- Keywords: hls4ml, machine learning, neural networks, tinyML, FPGA, ASIC, low-power, low-latency
- TL;DR: We present hls4ml, an open-source software-hardware co-design workflow to translate machine learning algorithms for implementation in FPGAs and ASICs to support science.
- Abstract: Accessible machine learning algorithms, software, and diagnostic tools for energy-efficient devices and systems are extremely valuable across a broad range of application domains. In scientific domains, real-time near-sensor processing can drastically improve experimental design and accelerate scientific discoveries.
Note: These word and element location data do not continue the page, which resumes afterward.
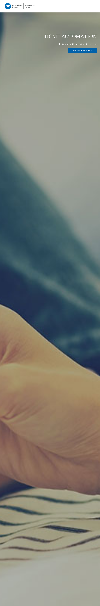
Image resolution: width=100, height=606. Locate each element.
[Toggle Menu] (94, 7)
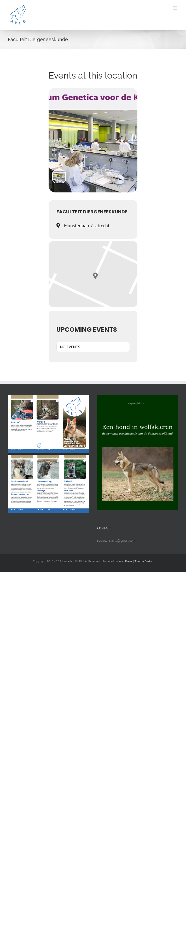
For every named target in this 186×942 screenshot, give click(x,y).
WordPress (125, 561)
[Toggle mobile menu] (175, 8)
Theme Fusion (144, 561)
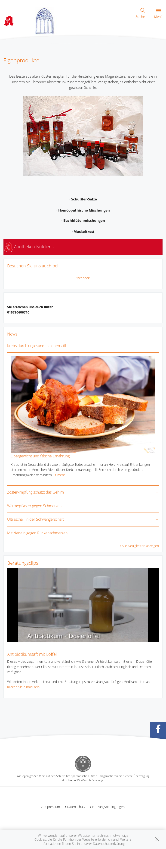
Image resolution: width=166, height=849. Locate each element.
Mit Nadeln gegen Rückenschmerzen (37, 532)
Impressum (51, 807)
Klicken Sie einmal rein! (23, 687)
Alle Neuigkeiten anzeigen (140, 546)
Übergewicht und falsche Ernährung (40, 456)
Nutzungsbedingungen (108, 807)
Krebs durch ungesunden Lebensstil (36, 345)
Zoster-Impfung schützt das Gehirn (35, 492)
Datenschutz (76, 807)
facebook (83, 278)
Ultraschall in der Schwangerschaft (35, 519)
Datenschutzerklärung (109, 843)
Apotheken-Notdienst (29, 246)
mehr (61, 475)
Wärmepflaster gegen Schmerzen (34, 505)
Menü (158, 14)
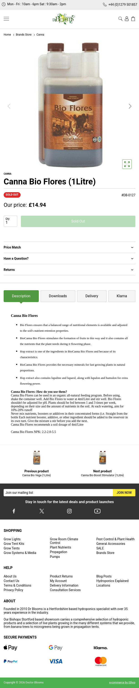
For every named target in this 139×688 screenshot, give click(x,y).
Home (7, 34)
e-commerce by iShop (122, 682)
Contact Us (11, 581)
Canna (38, 34)
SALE (100, 548)
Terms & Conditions (17, 585)
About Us (10, 576)
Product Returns (61, 576)
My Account (58, 581)
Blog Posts (104, 576)
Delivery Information (64, 585)
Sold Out (78, 221)
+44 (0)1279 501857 (122, 4)
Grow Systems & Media (20, 553)
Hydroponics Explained (112, 581)
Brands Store (22, 34)
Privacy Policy (13, 590)
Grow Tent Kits (14, 544)
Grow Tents (12, 548)
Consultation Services (65, 590)
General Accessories (110, 544)
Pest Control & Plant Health (115, 539)
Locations (103, 585)
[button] (130, 106)
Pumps (55, 557)
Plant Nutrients (60, 547)
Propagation (58, 552)
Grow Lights (12, 539)
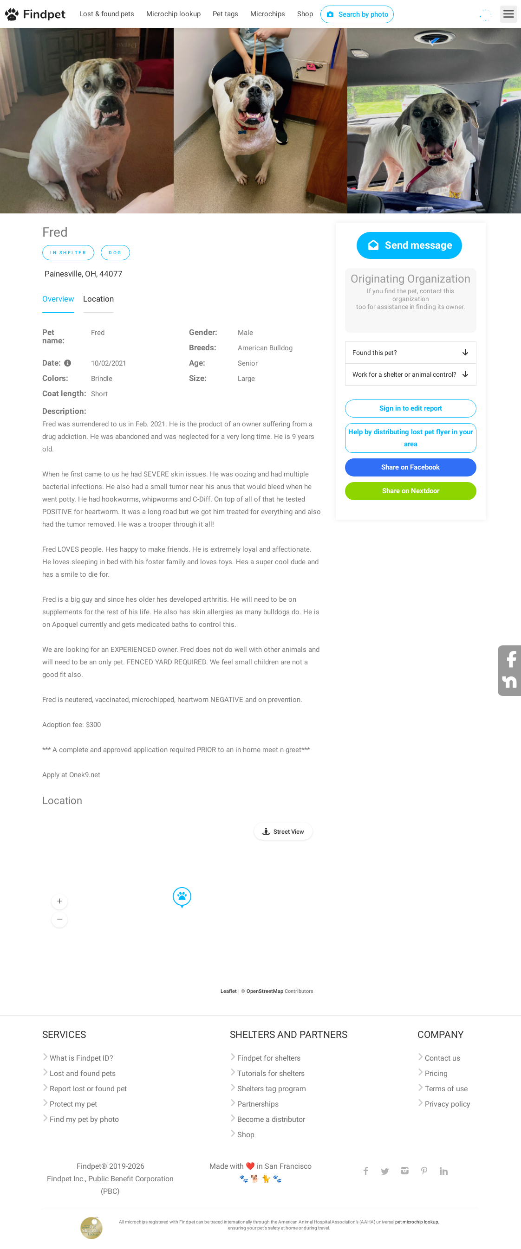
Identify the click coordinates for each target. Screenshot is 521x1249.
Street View (289, 831)
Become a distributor (271, 1119)
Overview (58, 298)
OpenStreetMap (265, 991)
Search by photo (357, 14)
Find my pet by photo (84, 1119)
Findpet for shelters (268, 1058)
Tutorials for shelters (271, 1073)
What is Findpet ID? (81, 1058)
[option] (87, 120)
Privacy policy (447, 1104)
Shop (305, 14)
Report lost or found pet (88, 1088)
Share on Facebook (410, 467)
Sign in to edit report (410, 408)
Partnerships (258, 1104)
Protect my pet (73, 1104)
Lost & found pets (106, 14)
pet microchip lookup (416, 1221)
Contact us (442, 1058)
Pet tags (225, 14)
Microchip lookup (173, 14)
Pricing (436, 1073)
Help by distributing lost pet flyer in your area (410, 438)
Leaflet (229, 991)
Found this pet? (412, 353)
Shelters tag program (271, 1088)
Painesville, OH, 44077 (84, 273)
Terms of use (446, 1088)
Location (98, 298)
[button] (175, 887)
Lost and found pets (83, 1073)
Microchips (267, 14)
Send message (409, 245)
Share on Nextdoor (410, 491)
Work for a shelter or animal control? (412, 374)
We have developed hls4ml, an open-source software-hardware co-design workflow to interpret and translate machine learning algorithms for implementation in FPGAs and ASICs specifically to support domain scientists. In this paper, we describe the essential features of the hls4ml workflow including network optimization techniques---such as pruning and quantization-aware training---which can be incorporated naturally into the device implementations. We expand on previous hls4ml work by extending capabilities and techniques towards low-power implementations and increased usability: new Python APIs, quantization-aware pruning, end-to-end FPGA workflows, long pipeline kernels for low power, and new device backends include an ASIC workflow. Taken together, these and continued efforts in hls4ml will arm a new generation of domain scientists with accessible, efficient, and powerful tools for machine-learning-accelerated discovery.